I’ll never forget the first time I felt the tug on my heart in response to the foster care crisis. I was sitting in a meeting in the State House during the 2008 legislative session, listening to stories of how Orlando youth that were aging out of foster care were being dropped off at the homeless shelter with their belongings in a garbage bag on their 18th birthday. It broke my heart. That next summer, I applied for nonprofit status for Grace Landing with the support of five local churches. The problem we planned to tackle went beyond youth aging out of foster care and needing a place to call home – it was the fact that these youth needed the positive intervention of a stable, quality home when they first entered the system.

We also believed that it was not enough to give the child a home. There was also a need to ensure that a community was in place to uplift, support and care for the foster family. This gave foster children the benefit of the love and support of an extended family, but also provided the foster families with the help they needed to continue their work of fostering year after year and not quit. Foster family retention was an important piece of the puzzle, because then as a child aged out, they could stay at home, finish school and still get the support they needed from a loving family and church, just like we do with our own children.

With that in mind, we rolled up our sleeves and got to work. In 2010, Grace Landing started a committee to “Engage the Church in Foster Care.” In 2011, we held our first Foster Care Conference, we received our child placing agency license that October, and in January of 2012, we began recruiting foster families from churches, but it was challenging work. Churches were willing to let us recruit from the pulpit, but pastors were unsure how to help support the families that wanted to foster.

Despite challenges and setbacks, our ministry continued to grow.
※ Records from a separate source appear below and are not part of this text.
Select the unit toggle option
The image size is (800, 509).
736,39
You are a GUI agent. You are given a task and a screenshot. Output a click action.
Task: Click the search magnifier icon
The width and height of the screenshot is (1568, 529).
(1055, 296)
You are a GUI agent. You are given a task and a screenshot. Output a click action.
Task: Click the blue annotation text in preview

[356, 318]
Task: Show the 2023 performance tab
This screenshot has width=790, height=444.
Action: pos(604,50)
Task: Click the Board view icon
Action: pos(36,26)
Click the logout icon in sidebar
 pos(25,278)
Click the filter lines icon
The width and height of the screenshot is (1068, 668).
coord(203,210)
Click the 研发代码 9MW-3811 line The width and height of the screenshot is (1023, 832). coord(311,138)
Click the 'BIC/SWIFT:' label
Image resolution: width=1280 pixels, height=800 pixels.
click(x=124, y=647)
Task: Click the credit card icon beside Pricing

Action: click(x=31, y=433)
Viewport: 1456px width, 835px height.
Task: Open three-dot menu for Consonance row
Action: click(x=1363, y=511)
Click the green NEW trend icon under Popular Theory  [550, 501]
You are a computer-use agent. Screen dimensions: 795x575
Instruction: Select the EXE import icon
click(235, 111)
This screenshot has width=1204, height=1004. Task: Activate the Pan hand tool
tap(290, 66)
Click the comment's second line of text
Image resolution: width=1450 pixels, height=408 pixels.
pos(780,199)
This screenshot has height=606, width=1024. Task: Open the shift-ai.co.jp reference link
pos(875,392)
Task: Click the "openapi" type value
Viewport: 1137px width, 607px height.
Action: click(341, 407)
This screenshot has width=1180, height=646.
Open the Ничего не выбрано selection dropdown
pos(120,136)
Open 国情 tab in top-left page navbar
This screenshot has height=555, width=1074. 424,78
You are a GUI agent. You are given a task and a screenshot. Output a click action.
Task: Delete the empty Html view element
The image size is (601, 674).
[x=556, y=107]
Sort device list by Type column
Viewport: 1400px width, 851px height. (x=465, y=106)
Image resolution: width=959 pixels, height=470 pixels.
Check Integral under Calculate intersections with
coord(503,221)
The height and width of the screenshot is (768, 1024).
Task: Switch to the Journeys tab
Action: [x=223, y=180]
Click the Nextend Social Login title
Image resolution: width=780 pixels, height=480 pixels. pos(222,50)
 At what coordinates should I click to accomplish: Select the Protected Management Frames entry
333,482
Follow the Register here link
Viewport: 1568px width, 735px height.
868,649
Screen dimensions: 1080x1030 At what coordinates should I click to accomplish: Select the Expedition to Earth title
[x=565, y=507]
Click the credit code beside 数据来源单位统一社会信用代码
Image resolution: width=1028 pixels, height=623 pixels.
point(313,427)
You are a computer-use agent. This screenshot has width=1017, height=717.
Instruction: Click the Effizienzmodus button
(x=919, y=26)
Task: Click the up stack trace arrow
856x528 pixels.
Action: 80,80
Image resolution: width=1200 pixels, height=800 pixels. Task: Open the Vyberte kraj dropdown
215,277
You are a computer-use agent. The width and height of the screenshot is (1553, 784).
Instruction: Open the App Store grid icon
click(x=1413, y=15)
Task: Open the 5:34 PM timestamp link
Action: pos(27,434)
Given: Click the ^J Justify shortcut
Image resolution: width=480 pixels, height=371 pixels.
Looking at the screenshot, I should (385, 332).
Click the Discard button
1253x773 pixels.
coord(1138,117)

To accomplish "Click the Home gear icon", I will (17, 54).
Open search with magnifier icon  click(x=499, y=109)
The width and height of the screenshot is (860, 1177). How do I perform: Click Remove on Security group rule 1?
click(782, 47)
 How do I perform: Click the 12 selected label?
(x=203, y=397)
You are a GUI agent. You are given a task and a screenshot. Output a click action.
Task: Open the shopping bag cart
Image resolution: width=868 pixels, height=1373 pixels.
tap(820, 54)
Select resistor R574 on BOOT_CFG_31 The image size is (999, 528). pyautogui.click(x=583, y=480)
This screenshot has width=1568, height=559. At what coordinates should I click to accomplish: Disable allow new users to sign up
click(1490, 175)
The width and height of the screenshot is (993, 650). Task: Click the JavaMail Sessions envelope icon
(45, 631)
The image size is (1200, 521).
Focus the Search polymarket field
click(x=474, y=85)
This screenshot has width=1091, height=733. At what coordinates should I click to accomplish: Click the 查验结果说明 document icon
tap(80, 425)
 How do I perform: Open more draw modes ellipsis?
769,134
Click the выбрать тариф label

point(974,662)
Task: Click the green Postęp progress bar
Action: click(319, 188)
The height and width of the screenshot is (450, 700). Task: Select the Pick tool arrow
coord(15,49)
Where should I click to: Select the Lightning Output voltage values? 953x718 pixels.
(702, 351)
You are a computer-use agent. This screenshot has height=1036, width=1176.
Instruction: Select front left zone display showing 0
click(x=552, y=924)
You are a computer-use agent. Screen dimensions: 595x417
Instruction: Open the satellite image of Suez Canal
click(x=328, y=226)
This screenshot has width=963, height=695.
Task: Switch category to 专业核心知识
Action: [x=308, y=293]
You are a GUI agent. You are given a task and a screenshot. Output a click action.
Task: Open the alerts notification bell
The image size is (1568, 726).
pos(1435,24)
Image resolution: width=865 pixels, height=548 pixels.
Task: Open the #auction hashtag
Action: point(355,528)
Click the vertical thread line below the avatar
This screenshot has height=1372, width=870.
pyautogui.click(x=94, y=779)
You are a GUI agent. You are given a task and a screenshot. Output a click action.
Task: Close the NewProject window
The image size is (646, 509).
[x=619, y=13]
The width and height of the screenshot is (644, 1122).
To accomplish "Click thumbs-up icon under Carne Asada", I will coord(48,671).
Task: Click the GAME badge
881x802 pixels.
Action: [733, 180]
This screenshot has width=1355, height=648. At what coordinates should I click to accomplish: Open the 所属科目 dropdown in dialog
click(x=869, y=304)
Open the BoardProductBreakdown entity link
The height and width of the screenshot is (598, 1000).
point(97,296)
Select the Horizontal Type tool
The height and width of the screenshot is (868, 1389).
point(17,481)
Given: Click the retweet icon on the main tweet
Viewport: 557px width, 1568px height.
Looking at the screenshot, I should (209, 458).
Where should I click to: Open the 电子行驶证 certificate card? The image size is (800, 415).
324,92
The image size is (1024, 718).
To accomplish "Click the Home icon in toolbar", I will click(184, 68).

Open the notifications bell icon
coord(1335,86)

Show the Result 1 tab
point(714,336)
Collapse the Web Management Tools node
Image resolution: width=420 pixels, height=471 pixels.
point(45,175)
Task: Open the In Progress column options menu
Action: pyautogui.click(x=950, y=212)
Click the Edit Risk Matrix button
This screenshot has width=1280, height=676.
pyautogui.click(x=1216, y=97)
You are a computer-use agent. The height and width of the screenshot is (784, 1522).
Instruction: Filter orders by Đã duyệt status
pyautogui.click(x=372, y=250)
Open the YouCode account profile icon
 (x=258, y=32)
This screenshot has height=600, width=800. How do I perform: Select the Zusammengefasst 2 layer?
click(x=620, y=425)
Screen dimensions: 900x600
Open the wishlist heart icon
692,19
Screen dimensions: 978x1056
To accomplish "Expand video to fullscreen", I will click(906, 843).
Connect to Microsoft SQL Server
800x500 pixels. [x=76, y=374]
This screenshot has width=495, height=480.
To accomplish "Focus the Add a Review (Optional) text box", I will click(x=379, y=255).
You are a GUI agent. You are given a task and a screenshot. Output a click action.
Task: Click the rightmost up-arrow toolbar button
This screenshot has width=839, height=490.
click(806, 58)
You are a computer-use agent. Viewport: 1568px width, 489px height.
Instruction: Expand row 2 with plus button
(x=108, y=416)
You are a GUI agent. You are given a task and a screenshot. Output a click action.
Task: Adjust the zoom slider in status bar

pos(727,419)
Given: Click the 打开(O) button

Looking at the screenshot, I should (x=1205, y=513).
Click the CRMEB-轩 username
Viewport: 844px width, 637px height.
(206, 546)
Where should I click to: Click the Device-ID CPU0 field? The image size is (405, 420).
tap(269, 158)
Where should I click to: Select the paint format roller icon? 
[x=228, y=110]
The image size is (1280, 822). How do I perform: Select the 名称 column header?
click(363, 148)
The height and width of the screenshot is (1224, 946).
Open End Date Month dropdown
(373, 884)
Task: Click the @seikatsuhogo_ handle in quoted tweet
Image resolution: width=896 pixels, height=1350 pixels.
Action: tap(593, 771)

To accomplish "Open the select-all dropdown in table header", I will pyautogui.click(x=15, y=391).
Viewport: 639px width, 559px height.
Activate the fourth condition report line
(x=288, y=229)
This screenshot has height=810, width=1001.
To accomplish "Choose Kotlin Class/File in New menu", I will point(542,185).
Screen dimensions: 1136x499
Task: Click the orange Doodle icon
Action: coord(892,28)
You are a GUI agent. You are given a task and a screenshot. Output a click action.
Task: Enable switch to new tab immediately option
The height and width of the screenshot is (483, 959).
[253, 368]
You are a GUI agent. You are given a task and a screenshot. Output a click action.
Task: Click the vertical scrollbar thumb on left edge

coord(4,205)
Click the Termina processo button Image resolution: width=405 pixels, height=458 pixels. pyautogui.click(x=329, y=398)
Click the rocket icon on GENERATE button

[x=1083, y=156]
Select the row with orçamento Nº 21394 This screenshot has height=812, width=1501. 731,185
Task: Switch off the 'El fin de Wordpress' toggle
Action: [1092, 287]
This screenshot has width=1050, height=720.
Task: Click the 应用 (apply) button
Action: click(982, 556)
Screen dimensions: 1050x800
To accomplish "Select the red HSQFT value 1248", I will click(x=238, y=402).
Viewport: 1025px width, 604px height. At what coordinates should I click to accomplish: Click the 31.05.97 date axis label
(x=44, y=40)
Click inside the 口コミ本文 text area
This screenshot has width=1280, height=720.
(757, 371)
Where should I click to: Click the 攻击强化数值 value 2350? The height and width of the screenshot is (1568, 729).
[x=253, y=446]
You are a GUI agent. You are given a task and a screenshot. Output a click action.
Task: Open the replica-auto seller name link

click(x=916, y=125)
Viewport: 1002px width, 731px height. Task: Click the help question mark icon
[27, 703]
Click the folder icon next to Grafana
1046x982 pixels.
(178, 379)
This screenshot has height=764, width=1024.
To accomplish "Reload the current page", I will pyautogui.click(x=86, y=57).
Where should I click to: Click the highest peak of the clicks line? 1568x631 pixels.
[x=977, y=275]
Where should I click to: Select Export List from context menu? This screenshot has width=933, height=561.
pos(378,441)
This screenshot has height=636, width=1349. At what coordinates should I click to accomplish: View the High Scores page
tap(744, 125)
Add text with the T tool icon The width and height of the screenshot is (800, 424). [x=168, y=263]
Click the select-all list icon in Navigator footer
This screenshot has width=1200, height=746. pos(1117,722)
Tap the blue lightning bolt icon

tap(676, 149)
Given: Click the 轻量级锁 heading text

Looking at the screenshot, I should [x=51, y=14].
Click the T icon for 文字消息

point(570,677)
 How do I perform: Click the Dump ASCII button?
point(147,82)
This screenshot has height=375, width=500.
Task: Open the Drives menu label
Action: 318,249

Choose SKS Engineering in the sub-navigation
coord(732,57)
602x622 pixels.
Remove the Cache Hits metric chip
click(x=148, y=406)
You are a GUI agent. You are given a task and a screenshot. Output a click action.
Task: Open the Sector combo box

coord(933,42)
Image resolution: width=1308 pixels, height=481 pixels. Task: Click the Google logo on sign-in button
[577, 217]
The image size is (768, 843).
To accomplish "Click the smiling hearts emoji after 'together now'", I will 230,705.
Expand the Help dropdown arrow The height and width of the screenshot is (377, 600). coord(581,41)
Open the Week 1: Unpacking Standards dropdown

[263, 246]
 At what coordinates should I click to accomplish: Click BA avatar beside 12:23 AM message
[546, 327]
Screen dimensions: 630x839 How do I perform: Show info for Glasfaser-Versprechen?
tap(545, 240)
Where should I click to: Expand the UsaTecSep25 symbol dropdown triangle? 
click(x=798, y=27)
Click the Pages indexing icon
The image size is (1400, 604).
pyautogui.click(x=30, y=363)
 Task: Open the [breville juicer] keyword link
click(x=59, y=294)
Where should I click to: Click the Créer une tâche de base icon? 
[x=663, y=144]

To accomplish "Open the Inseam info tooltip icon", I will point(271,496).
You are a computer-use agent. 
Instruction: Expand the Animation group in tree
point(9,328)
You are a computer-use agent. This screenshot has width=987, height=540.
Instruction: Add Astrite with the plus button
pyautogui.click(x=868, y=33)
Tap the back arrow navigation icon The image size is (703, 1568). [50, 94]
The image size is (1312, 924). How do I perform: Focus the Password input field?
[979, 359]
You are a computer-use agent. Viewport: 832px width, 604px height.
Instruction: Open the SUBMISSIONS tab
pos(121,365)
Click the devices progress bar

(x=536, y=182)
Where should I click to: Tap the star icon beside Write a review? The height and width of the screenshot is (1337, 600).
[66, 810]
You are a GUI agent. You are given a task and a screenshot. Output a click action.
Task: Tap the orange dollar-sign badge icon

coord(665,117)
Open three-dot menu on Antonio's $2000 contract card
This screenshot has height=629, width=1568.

We started “Paddle to Independence” and worked with youth from the Children’s Home in St Cloud before they aged out. Mentors from First Baptist Kissimmee were recruited, Gaylord and TJMaxx worked with our boys on interviewing and work skills. We set up two homes for homeless boys, a group home for teenage foster boys and began placing homeless girls with families from local churches including The Vine, Kissimmee Christian, and Freedom Life Church. We were stepping up and helping children in need, but we were not solving the problem.

We realized that what foster children needed in addition to a stable family, was Christ, and in order to have a bigger and more permanent impact, the church just needed to be educated on the steps and support that could be given to solve the foster care problem. So that’s what Grace Landing did. In April of 2016, we took the next step and started a new initiative, Fostering our Future. We brought on Bill Hancock, from FaithBridge Foster Care, who had a proven ministry model, and by August of that same year four churches launched. Since then, Fostering Our Future continues to grow and publishes a scorecard several times a year outlining how we are doing building capacity, stability, and quality to support foster children in Central Florida.

With the passing of my husband and my children moving all to the Ft. Worth area, I knew it was time to turn the work over to someone who could take Fostering Our Future to the next level, and so I passed the baton to Bill. Fostering Our Future is Bill’s model, his research, and I believe wholeheartedly that there is no better person to carry on Grace Landing than him. We are a great team and I am grateful to God for his provision and knowing that Grace Landing/Fostering our Future will continue to build capacity, stability and quality within our foster care system and support our foster families.

God calls the church to care for the orphan. He calls us, places that love and desire to care for foster children on our hearts, and it does something to us that is hard to explain. It’s personal and hits us all differently. Some will be called to foster, and others to support those who foster. I encourage and implore you to search your heart to see how you can help support these children in need. What the church can do is powerful, but we cannot do it without your help.